§ **Exercise passage**:
──────────────────────────────

I learned my craft from some of the best public sector lawyers our state has produced.  They, and the hard working folks they represented, had unparalleled success—overcoming failures along the way—moving forward, over the course of four decades, the wages, benefits and working conditions of public sector employees.  In discussions with retirees, I am reminded of the days when many cops and firefighters worked two jobs to make ends meet; when 1¼ % at 60 was the going retirement benefit.  Now, it seems, many want to take public employees backwards to something more approximating those times.

 

San Francisco sometimes seems a world apart from the turmoil elsewhere.  The Charter, for the most part, protects decent, collaborative labor relations.  The City’s citizens remain respectful and supportive of the role labor unions play in creating a more just society.  And within these parameters, the POA, through strong leadership and the hard work of its members, and good relations with City government, has brought enviable increases in wages and benefits and better working conditions.

──────────────────────────────

§ **Data segment**:

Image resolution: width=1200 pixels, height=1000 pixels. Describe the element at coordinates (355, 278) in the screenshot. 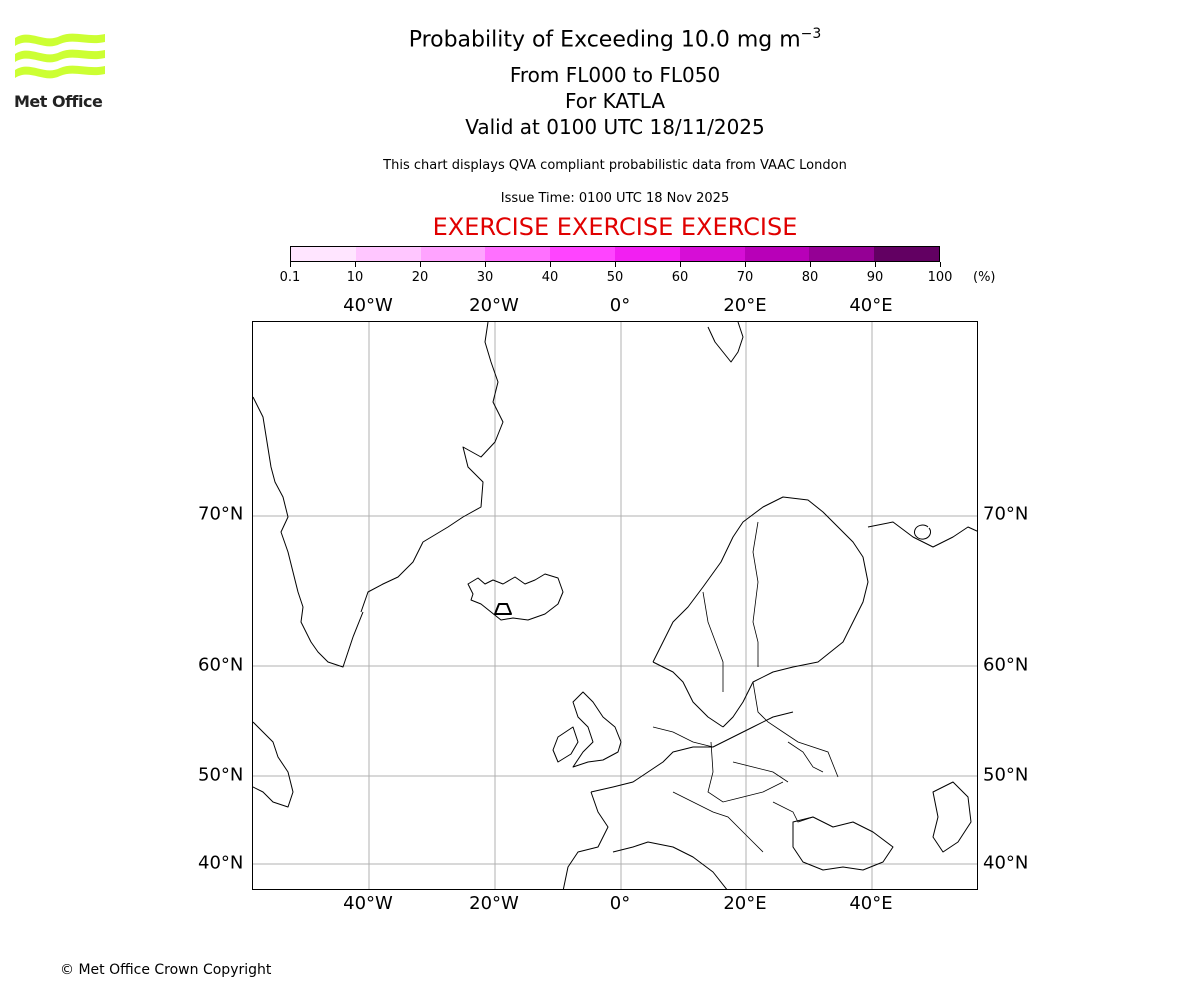

I see `colorbar-tick-label: 10` at that location.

──────────────────────────────

§ **Work order A**: Transcribe the part of the passage on public sector labor relations that opens with the words containing "San Francisco sometimes" and closes with "better working conditions.".
§ **Work order B**: Decide whether each statement agrees with the passage on public sector labor relations, answering yes or no and quoting the deciding words: (i) 1¼ % at 60 was once the going retirement benefit; (ii) the Charter protects collaborative labor relations in every respect; (iii) the gains for public sector employees were made over two decades.

§ **Exercise result A**:
San Francisco sometimes seems a world apart from the turmoil elsewhere.  The Charter, for the most part, protects decent, collaborative labor relations.  The City’s citizens remain respectful and supportive of the role labor unions play in creating a more just society.  And within these parameters, the POA, through strong leadership and the hard work of its members, and good relations with City government, has brought enviable increases in wages and benefits and better working conditions.

§ **Exercise result B**:
(i) Yes: "when 1¼ % at 60 was the going retirement benefit."
(ii) No: "The Charter, for the most part, protects decent, collaborative labor relations."
(iii) No: "over the course of four decades"